In eyes with the potential for vision, surgical therapies can similarly be classified into those decreasing aqueous humour production by ablation of the ciliary body (for example trans-scleral or endoscopic laser cyclophotocoagulation and cyclocryotherapy), and those increasing the outflow of aqueous humour (for example gonioimplants). In irreversibly blind eyes and those with intractably high IOPs, enucleation is more appropriate. In some cases, evisceration with an intrascleral implant or a cyclo-destructive procedure (e.g. intravitreal gentamicin injection) may be other options.

Question 8 — This dog eventually had surgery for glaucoma. What is the function of the device seen in the anterior chamber of this dog's eye (Figure 4)? When is this surgical procedure indicated?

Figure 4. The left glaucomatous eye treated with a Molteno gonio-implant. Note the abnormal pupil margin due to iridotomies performed during surgery.

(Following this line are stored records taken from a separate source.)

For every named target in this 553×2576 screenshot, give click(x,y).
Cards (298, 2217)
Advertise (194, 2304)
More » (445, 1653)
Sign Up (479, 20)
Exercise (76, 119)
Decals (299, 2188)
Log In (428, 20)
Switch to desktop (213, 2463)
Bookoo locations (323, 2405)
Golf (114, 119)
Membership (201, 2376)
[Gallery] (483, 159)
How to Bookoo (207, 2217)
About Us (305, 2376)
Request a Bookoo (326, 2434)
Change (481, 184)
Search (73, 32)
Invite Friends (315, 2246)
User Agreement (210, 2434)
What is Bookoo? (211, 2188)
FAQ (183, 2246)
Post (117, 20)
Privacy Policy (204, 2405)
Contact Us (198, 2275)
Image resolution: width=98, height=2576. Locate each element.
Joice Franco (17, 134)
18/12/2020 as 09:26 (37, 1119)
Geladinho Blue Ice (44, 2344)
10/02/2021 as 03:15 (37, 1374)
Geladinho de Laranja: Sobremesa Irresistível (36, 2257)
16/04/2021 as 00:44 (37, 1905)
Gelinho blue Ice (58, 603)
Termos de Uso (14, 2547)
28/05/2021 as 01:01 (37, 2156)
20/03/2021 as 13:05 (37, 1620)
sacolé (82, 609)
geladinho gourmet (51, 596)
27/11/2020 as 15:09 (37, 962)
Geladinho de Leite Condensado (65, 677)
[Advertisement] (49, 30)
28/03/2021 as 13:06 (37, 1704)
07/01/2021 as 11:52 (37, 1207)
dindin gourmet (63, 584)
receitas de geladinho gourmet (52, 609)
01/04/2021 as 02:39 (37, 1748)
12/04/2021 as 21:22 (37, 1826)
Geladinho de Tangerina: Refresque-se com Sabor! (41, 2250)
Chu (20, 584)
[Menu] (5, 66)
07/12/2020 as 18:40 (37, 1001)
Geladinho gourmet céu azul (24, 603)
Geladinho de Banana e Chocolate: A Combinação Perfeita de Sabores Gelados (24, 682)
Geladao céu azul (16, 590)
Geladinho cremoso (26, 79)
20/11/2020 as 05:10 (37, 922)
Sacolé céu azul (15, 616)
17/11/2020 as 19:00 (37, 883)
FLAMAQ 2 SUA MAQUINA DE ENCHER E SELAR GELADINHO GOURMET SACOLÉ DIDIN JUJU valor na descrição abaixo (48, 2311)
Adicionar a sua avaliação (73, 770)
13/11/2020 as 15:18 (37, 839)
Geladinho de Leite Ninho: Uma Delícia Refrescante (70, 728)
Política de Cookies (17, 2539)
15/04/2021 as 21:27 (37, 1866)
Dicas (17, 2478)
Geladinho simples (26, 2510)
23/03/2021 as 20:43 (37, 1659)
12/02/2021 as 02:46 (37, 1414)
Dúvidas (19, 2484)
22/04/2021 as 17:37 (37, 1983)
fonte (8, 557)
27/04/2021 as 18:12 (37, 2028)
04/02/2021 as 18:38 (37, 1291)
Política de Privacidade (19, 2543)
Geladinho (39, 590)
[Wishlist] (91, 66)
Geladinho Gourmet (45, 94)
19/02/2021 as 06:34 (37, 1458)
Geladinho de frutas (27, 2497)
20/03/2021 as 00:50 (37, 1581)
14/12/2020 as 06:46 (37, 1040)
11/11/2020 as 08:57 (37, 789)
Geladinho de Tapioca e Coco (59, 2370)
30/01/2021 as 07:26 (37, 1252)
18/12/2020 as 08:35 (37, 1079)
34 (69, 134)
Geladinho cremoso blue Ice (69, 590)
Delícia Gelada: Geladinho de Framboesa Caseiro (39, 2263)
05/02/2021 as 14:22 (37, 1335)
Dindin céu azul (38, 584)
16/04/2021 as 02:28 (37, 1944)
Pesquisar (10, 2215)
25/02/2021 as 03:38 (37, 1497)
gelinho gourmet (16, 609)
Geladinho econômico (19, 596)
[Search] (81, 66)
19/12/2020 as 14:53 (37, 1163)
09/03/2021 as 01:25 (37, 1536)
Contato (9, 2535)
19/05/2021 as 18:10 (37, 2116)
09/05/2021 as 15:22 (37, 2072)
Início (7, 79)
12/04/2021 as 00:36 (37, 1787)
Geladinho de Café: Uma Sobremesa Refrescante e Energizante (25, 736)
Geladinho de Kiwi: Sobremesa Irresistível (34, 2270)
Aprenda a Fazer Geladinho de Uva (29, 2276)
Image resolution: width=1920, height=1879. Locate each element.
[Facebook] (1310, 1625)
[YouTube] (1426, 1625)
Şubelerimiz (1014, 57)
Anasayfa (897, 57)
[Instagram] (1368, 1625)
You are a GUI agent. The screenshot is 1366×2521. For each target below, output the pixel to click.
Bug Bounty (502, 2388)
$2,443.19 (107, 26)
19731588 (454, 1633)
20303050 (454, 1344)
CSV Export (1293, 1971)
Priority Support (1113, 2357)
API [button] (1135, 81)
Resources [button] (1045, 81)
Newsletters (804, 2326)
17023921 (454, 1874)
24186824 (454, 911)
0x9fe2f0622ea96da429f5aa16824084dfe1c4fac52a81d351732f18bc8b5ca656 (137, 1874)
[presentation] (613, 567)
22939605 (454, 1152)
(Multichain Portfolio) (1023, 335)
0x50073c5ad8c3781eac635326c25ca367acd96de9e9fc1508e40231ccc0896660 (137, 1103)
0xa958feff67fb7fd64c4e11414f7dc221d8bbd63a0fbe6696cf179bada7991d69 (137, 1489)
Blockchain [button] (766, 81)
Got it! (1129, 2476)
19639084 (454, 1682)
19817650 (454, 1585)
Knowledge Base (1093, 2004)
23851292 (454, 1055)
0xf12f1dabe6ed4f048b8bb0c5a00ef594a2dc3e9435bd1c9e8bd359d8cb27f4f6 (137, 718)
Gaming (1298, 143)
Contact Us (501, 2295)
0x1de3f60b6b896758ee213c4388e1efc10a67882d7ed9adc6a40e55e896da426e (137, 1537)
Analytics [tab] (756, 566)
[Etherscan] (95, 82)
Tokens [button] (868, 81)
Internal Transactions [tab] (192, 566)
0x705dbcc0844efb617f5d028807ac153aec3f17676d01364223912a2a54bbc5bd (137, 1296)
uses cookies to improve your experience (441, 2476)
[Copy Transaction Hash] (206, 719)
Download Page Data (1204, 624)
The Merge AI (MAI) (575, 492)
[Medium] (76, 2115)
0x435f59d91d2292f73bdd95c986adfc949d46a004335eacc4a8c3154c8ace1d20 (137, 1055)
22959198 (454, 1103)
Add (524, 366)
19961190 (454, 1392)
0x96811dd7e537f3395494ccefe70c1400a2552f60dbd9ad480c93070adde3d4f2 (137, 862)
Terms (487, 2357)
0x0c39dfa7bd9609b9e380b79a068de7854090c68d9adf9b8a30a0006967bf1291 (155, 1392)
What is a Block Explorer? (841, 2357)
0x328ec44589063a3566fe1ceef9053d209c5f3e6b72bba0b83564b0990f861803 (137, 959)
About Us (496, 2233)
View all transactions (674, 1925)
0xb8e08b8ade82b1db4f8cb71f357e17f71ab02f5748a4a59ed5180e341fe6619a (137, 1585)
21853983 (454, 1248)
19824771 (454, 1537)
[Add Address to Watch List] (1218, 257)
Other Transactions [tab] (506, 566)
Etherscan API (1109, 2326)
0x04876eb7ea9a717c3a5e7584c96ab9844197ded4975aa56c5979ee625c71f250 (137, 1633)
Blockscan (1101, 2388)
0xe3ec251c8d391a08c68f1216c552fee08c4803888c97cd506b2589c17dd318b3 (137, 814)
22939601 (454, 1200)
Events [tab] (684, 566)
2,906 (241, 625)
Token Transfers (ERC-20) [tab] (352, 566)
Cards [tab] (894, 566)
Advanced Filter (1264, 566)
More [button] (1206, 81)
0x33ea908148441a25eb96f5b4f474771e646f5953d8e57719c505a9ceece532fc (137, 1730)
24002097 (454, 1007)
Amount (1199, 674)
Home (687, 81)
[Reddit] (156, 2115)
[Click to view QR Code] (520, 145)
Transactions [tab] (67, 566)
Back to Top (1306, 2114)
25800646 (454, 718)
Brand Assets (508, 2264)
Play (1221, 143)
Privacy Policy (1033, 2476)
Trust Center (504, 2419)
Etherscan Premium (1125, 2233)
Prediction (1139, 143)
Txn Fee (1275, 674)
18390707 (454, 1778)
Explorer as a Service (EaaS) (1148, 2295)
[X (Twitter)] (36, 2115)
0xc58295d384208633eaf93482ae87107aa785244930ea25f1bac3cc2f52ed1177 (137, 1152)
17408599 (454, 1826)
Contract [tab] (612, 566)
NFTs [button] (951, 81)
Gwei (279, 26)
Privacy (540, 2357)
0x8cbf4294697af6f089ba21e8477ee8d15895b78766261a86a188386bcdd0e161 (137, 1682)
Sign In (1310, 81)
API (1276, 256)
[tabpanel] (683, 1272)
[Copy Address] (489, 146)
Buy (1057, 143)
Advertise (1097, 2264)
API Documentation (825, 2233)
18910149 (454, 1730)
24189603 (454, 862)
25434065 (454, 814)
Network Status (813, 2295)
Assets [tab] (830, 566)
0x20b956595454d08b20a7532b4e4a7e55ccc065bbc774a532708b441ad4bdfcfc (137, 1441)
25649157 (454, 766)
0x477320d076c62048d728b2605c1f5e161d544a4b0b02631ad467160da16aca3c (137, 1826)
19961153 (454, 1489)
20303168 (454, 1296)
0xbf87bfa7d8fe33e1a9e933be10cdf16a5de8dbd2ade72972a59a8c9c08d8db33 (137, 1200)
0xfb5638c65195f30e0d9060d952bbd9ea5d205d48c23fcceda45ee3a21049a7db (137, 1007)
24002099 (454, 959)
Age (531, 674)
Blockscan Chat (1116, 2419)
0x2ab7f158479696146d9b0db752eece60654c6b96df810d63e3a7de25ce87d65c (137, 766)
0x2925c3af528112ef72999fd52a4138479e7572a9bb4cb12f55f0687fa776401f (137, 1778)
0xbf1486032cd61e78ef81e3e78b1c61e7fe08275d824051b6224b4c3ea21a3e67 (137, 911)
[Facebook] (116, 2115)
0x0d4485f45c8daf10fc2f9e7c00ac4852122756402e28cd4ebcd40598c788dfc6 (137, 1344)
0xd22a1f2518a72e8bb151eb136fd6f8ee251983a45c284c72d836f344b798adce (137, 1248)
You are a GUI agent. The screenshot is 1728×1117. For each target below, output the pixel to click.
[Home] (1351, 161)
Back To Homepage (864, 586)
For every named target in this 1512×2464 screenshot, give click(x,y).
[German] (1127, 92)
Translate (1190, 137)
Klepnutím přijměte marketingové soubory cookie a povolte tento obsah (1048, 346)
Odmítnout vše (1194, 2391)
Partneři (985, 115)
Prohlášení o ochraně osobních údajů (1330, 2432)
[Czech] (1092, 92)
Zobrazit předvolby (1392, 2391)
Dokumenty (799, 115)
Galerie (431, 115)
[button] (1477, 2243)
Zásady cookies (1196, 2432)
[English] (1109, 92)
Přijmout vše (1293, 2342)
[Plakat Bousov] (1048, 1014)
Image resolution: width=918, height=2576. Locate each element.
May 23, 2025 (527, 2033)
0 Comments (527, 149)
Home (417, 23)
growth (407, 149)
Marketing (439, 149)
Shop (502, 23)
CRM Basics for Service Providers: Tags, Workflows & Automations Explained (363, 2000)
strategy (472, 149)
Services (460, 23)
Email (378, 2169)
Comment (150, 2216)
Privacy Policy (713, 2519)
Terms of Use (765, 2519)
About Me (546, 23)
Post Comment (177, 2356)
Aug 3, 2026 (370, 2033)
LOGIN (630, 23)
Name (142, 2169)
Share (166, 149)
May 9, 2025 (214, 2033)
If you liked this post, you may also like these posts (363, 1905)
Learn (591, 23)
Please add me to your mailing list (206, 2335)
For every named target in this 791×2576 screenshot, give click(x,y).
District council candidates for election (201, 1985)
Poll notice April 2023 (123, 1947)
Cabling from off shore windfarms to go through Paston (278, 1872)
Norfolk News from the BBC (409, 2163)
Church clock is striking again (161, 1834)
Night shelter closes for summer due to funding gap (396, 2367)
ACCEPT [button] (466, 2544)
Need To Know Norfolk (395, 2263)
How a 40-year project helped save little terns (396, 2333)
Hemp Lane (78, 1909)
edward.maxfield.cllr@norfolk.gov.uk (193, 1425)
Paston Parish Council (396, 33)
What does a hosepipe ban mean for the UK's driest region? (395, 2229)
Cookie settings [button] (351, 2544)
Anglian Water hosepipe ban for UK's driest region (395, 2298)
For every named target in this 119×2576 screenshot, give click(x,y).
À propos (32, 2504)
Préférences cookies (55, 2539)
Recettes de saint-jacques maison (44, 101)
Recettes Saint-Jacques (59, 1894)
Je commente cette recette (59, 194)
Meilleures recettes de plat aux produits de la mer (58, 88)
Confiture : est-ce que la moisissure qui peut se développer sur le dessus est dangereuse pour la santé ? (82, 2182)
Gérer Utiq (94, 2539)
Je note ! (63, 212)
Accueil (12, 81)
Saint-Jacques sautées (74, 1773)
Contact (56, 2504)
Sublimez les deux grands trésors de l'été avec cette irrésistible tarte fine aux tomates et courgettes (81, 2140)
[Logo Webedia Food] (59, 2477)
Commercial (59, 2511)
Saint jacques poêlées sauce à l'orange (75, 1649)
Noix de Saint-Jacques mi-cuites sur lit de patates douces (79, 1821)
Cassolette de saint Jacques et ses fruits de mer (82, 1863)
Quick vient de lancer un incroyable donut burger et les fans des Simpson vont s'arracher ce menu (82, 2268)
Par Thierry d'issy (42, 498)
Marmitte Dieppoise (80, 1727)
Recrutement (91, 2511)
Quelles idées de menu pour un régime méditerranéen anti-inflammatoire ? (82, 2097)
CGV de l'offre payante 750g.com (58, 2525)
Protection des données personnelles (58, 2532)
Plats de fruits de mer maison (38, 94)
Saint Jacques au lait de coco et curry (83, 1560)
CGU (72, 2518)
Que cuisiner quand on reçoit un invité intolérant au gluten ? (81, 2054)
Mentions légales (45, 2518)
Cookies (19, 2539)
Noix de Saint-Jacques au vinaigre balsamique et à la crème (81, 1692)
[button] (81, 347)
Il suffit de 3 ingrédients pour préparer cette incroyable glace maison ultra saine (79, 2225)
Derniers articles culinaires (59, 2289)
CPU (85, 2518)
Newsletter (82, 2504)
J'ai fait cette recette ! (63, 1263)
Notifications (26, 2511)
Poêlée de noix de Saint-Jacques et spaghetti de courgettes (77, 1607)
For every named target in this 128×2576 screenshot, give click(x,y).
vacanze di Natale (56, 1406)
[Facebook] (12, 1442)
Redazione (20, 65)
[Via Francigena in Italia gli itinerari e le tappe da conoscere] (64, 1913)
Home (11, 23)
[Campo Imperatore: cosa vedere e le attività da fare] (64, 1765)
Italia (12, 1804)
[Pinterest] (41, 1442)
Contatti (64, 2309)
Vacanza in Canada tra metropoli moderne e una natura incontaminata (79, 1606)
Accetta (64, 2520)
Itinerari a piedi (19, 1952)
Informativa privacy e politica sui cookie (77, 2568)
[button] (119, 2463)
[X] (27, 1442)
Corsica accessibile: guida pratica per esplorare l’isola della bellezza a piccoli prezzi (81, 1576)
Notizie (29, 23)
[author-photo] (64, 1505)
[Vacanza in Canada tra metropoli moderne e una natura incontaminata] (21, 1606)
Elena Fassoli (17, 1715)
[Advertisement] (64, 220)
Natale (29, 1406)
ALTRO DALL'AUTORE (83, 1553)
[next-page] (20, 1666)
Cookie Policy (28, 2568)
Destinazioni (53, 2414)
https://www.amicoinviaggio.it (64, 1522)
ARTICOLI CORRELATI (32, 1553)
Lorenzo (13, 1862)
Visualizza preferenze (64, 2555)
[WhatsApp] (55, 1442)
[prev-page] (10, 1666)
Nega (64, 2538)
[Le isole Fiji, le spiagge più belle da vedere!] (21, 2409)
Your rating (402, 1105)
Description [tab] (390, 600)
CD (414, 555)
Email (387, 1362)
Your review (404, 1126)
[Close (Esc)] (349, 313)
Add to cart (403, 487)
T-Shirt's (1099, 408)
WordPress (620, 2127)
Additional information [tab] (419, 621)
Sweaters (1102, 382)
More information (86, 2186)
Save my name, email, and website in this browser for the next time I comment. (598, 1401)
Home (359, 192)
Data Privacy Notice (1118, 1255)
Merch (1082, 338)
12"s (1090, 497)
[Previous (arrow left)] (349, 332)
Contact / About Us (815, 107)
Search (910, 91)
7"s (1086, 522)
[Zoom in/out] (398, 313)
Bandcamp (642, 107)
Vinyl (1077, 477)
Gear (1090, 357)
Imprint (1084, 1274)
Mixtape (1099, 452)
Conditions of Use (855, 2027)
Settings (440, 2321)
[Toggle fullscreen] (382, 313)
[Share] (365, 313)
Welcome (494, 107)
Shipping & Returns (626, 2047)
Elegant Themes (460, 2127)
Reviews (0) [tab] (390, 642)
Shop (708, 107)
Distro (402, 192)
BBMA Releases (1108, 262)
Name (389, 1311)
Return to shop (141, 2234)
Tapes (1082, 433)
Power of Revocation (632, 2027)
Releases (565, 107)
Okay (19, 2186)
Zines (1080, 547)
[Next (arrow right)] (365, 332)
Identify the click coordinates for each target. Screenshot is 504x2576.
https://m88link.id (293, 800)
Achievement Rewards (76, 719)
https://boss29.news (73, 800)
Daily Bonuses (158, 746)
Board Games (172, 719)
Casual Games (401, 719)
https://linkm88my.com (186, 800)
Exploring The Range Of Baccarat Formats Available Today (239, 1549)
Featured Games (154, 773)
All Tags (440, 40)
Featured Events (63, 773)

Answer — The tube of a non-valved (Molteno implant) is in the anterior chamber (dorsolateral quadrant), this is a shunting device designed to bypass the abnormal ICA and drain aqueous into the subconjunctival space. This procedure is indicated when the eye has visual potential and is unresponsive to medical treatment.

Definition of glaucoma

Historically, the definition of glaucoma in veterinary medicine was an elevation of IOP (Gelatt et al, 2013). However, glaucoma is not that simple. Glaucoma is currently defined as the final common pathway of a group of different diseases most of which are associated with increased IOP, which does not permit the optic nerve and retina to function normally, leading to neural degeneration and blindness (Shaarawy et al, 2009; Miller and Bentley, 2015; Pizzirani, 2015)

Pathophysiology

In order to understand glaucoma, one must be aware of the way the aqueous humour is produced and how it exits the eye. Aqueous humour is produced by the non-pigmented epithelium of the ciliary body by active secretion and passive processes (Pizzirani and Gong, 2015). In the conventional outflow route, aqueous humour passes through the pupil into the anterior chamber and drains the ICA. At the ICA, aqueous humour passes between the strands of the pectinate ligament and flows through the sponge-like trabecular meshwork before draining into the scleral veins and general circulation via the avascular aqueous plexus. A small portion of aqueous outflow occurs via the supraciliary and suprachoroidal space, the unconventional or uveoscleral pathway.

Clinical symptoms

The clinical signs have been described earlier, it is important to emphasise the effect this disease can have on a dog's quality of life. An acute increase in IOP is typically associated with headache and nausea in humans (Yanoff and Duker, 2018). It is therefore likely that animals experience a similar degree of pain. Blepharospasm or rubbing of the eye can be present. Glaucoma should be considered in dogs with a wide range of symptoms such as altered behaviour (depression, reduced activity or aggression), reduced appetite or vomiting.

Outcome

Glaucoma commonly masquerade as non-ocular illness, often leading to delayed diagnosis and treatment, increasing the chance of a poor outcome (Alario et al, 2015). The longer the IOP remains increased, the lower the chance of vision retention. Irreversible vision loss can occur very rapidly. At diagnosis, vision has very often been in lost in the affected eye due to owners' failure to recognise symptoms early, such cases usually end up requiring enucleation. Histopathology of the globe is strongly advised (Komáromy et al, 2019).

Primary glaucoma in dogs is a bilateral disease, retention of sight is therefore dependent on early recognition of the problem in the fellow remaining eye. Prophylactic treatment and regular ophthalmic examinations including IOP checks are recommended.